Jacob Wexler (1912-1995), Three Women / Room Interior.
Oil on canvas. Signed. Certificate of authenticity from the artis's estate (on back).
54X73 cm. Good condition.
Jacob Wexler (1912-1995), native of Liepāja, Latvia. Studied from 1929 to 1933 at the School of Applied Arts in Hamburg, Germany, and subsequently immigrated to Palestine and became a member of Kibbutz Ein HaHoresh. Moved to Haifa a few years later. Then, in 1950, moved to Tel Aviv, where he was active for decades. Wexler was among the leading artists of the "Ofakim Hadashim" ("New Horizons") Group, and his works were displayed at most of the exhibitions featuring this group. From 1965 to 1982, taught at and headed the Avni Institute, where he mentored generations of abstract artists. Wexler began his career as an Expressionist in the German style. In the 1950s, the influence of Cubism was discernible in his work. Over the years, his art began trending toward the abstract, and for a while he even experimented with Op art. His "Haifa Paintings" series hails back to his Expressionist phase, but it does reveal hints of the abstract style which would later prevail in his output.
Provenance: The Rami Cohen Collection.


Art collector Rami Cohen (1941-2018), native of Poland, immigrated to Israel with his family in 1948. Educated in Moshav Nahalal, he began painting already in his youth. Served as a soldier in the Israel Defense Forces' standing army, and was decorated for the act of evacuating wounded soldiers under fire. Cohen was injured his right hand in the course of his army service, the injury leaving him disabled and unable to pursue his dream of becoming an artist. Nevertheless, he never lost his love for art, and the adversity he experienced simply led him to change direction from artist to art collector, and to devote much of his strength and wealth toward assembling his collection, leading him to become a passionately involved participant and a dominant influence in a number of different artistic circles. He organized and curated various art exhibitions, including, for example, "Nation Builds Land: Israeli History as Mirrored through Art" (1988) at the Herzliya Museum of Contemporary Art.
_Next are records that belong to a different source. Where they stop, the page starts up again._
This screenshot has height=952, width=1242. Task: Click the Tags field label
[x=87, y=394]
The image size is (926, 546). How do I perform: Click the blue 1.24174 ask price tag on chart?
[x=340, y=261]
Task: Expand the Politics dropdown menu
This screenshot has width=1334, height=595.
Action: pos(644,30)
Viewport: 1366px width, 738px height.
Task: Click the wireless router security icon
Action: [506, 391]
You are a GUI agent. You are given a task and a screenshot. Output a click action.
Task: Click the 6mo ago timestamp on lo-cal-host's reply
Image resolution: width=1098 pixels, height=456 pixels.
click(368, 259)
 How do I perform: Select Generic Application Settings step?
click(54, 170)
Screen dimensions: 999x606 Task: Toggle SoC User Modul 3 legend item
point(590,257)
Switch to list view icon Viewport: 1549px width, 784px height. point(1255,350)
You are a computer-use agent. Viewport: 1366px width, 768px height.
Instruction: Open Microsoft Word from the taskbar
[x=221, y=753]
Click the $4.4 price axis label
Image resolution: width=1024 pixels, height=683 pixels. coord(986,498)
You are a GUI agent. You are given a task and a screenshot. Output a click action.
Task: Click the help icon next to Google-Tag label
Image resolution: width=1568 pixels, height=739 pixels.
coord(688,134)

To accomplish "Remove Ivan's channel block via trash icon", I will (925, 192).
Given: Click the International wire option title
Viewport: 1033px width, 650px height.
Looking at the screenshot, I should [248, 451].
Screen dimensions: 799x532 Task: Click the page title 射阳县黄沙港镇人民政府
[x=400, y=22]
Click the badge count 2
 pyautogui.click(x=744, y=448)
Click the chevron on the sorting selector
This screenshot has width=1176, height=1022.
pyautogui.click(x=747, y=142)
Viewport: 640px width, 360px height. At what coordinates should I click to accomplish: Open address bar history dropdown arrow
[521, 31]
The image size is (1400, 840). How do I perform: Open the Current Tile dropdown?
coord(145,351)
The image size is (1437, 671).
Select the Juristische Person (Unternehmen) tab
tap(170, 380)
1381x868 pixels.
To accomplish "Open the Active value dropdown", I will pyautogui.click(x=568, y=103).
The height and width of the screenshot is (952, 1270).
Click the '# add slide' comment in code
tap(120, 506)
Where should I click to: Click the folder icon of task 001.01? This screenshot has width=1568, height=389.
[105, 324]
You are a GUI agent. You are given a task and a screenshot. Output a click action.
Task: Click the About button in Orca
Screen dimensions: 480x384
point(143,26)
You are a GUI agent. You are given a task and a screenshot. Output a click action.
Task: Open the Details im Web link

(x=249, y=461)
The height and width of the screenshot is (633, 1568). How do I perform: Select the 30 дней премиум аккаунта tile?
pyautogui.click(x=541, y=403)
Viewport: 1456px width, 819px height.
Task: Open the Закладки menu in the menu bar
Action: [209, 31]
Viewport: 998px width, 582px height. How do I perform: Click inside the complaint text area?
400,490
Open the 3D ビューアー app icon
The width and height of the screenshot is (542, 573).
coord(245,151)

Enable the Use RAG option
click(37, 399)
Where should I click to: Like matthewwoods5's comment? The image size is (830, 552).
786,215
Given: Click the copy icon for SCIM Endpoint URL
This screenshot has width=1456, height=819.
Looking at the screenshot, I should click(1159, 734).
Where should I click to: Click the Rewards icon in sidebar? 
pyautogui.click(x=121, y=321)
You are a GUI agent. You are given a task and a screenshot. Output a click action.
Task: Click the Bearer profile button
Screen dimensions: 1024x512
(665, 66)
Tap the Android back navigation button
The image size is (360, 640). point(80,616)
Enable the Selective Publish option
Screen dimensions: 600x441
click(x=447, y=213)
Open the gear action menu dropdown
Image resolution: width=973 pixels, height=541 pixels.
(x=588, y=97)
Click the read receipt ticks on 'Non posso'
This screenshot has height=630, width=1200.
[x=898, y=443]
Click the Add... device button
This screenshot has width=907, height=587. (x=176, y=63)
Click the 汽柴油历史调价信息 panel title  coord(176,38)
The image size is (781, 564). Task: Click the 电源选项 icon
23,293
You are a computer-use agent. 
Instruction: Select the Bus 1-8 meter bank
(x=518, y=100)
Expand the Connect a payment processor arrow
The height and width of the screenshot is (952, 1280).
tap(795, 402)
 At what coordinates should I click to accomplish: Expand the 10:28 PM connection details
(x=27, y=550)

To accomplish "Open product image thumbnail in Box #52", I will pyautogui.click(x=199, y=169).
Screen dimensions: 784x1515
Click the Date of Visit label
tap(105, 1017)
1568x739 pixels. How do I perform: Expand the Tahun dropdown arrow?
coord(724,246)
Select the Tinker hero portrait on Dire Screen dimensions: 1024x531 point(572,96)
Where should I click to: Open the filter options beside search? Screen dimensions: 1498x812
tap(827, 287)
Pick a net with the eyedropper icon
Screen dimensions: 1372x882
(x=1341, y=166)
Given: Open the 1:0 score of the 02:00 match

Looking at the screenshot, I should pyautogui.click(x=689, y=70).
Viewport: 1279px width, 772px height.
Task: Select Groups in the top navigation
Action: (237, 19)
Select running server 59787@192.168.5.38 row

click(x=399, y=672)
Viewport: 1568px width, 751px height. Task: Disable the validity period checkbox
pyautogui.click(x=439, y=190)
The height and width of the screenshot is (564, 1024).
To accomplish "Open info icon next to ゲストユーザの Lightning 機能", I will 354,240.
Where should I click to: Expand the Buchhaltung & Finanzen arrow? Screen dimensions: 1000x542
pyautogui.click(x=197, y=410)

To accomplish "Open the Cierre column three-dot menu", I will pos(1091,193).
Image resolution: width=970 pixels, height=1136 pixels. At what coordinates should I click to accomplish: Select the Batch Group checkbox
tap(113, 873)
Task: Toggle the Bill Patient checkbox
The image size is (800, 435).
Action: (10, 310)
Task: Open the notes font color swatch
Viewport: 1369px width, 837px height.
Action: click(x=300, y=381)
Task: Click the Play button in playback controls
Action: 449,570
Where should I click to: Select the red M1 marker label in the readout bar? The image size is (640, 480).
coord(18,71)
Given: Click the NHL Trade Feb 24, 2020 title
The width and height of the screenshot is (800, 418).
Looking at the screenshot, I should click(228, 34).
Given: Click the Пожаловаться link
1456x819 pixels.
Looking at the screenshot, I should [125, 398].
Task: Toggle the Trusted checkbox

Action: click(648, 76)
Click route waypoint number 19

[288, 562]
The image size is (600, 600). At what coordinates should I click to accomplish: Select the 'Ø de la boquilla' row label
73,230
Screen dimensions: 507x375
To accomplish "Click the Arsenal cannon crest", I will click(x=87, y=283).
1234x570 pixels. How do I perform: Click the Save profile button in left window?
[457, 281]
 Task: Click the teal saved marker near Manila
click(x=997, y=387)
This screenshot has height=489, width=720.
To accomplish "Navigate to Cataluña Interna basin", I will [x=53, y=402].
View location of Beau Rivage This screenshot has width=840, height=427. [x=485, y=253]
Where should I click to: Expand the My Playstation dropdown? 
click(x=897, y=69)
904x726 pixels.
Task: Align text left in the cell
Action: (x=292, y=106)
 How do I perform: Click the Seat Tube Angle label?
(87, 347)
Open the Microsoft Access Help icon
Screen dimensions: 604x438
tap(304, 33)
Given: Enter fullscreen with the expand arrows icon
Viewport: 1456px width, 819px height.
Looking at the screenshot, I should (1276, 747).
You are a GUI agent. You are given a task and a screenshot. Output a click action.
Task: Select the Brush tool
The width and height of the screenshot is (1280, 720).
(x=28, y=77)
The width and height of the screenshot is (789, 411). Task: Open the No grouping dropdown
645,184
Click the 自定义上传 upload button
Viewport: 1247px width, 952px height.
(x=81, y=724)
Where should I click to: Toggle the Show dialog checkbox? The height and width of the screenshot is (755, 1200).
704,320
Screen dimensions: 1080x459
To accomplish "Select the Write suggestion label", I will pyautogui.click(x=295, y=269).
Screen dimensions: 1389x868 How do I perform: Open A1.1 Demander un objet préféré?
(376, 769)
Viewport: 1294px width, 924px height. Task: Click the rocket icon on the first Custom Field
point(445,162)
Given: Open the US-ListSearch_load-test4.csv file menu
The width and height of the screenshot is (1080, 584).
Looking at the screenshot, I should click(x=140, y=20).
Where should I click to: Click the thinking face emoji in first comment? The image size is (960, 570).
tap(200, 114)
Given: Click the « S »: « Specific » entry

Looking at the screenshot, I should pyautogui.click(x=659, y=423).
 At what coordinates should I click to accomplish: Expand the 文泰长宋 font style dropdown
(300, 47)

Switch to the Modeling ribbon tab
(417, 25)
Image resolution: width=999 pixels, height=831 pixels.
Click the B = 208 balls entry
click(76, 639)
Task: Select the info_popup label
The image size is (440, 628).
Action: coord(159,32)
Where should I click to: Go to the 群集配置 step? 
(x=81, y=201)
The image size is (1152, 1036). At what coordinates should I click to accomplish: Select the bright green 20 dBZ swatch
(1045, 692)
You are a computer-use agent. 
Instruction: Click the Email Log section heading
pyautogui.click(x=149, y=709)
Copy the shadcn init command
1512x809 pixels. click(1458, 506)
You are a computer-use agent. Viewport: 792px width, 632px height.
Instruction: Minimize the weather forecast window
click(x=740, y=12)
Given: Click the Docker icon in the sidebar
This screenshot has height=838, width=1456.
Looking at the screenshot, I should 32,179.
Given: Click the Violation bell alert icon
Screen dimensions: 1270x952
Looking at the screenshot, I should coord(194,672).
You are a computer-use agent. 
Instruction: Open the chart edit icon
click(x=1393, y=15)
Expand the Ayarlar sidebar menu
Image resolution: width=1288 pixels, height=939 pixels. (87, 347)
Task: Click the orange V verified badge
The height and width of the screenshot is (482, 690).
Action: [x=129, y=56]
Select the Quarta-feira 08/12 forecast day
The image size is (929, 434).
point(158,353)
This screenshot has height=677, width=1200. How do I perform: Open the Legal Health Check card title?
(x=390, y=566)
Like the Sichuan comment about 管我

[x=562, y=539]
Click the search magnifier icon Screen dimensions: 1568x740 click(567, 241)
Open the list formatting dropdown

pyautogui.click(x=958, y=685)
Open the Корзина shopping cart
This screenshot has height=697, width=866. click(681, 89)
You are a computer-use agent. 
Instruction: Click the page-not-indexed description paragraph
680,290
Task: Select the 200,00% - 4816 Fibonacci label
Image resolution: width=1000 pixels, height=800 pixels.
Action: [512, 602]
His collection includes portraits by Yehezkel Streichman and Menashe Kadishman who personally presented them to him as gifts, as a token of their friendship. He similarly established close friendships with many other artists. Ensuring that Israeli art command the respect it deserved was high among his lifelong list of priorities, as was the challenge of enabling artists to thrive and prosper; to that end, he lent his personal assistance to artists seeking to advance their professional careers. He took a special interest in artists such as Michail Grobman, Shmuel Ackerman, and others arriving in Israel from the former Soviet Union, and helped bring them into the public spotlight. Initiated and edited the online database entitled "Omanut Israel" (or "Art 23,") which included articles and media reviews in addition to a great deal of professional material relating to the Israeli art scene, being utilized by professional and government bodies. His collection is multi-faceted and richly diverse, consisting of artworks by both Israeli and non-Israeli artists, representing a broad spectrum of artistic styles, schools, and trends – a collection that reflects significant and fascinating developments in the field of Israeli art over a period of several decades, all from the point of view of a true lover of art.